El Criptogate irrumpe en un momento en el que los votantes de Milei transitan estadios emocionales distintos. Muchos ya no parecen estar en la fase de enamoramiento, en la que la adhesión era incondicional. Predomina la negación en la cual quedan atrapados entre la necesidad de sostener la ilusión y la realidad cada vez más asfixiante. La criptomoneda es una herida más en ese vínculo, pero no una definitiva. Para algunos, solo confirma que el líder sigue siendo atacado por el sistema. Para otros, deja un sabor amargo que refuerza la sensación de que el sacrificio prometido puede no traer la recompensa esperada.
Esta dinámica representa una oscilación entre el goce y la falta. Milei encarnó para muchos la promesa de una transformación radical, un líder que no solo traería soluciones, sino que, en términos simbólicos, llenaría un vacío estructural. Ese vacío, es constitutivo del sujeto, pero también de lo social: siempre hay algo que no se alcanza, algo que queda fuera de la ecuación. Milei prometió ser el agente de esa completud imposible, ofreciendo una «liberación» en términos económicos y políticos.
El problema es que, como toda ilusión, la promesa choca con la realidad. Algo en la lógica del sacrificio opera como una fuente de satisfacción paradójica. La renuncia al bienestar inmediato, el ajuste extremo, incluso el malestar creciente, pueden ser soportados en la medida en que se sostenga la creencia en la recompensa futura.

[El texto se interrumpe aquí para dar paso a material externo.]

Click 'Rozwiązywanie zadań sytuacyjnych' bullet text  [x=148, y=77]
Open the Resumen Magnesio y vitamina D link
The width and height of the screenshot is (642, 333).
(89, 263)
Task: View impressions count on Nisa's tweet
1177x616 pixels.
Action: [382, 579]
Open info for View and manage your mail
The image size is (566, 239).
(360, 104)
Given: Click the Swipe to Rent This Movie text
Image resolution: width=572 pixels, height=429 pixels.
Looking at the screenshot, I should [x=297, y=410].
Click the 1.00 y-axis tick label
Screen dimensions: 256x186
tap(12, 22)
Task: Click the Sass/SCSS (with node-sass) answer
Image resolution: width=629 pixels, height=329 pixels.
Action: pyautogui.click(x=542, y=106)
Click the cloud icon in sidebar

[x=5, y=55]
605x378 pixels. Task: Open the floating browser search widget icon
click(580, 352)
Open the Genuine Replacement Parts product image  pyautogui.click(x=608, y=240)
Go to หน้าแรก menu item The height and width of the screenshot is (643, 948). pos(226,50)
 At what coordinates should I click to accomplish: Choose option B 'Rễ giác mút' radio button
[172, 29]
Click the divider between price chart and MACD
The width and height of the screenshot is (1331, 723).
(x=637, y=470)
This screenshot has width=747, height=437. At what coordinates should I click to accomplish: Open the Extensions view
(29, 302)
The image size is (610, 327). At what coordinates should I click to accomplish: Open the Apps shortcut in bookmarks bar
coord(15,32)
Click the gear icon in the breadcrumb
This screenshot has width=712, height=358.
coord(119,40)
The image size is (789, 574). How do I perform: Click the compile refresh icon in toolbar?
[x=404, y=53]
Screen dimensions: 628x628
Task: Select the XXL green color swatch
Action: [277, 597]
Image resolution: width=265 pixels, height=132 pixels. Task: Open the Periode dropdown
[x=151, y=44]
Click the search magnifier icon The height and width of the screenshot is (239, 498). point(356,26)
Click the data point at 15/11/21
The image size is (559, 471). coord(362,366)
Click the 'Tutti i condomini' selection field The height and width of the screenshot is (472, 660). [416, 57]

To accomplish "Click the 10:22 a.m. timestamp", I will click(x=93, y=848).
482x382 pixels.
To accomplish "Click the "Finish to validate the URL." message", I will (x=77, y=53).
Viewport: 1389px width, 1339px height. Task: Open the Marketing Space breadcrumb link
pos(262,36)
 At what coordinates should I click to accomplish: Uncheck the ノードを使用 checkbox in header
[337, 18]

Sin embargo, el Criptogate introduce una grieta en esta narrativa. Si el sacrificio tiene sentido, es porque hay un ideal detrás que lo justifica. Pero cuando la figura del líder se ve envuelta en una estafa, cuando la pureza moral que lo diferenciaba de la casta queda en entredicho, la falta empieza a aparecer de manera más cruda. Ya no es solo el sufrimiento como parte del camino hacia la salvación, sino la sospecha de que la promesa nunca será cumplida.
Mark Fisher hablaba de la crisis de la democracia como un síntoma del capitalismo tardío, en donde la política se desmorona sin que surja algo que la reemplace. La representación se vacía y los liderazgos, en vez de generar expectativas de futuro, solo administran el colapso. Milei llegó a la presidencia prometiendo desmantelar el sistema, pero sin ofrecer un horizonte concreto. El Criptogate es apenas una muestra de lo que implica esa falta de proyecto: un caos donde los propios seguidores deben hacer malabares entre la fidelidad y la frustración.
Desde esta perspectiva, el Criptogate no es solo un escándalo financiero, sino un síntoma de una crisis simbólica más profunda. Si Milei no consigue reactivar el vínculo con su electorado, el próximo estadio será la desilusión, y con ella, la búsqueda de un nuevo objeto de esperanza. Como en toda lógica del deseo, nadie se queda sin un ideal: si el líder cae, otro deberá ocupar su lugar. La pregunta que queda abierta es quién o qué logrará llenar ese vacío.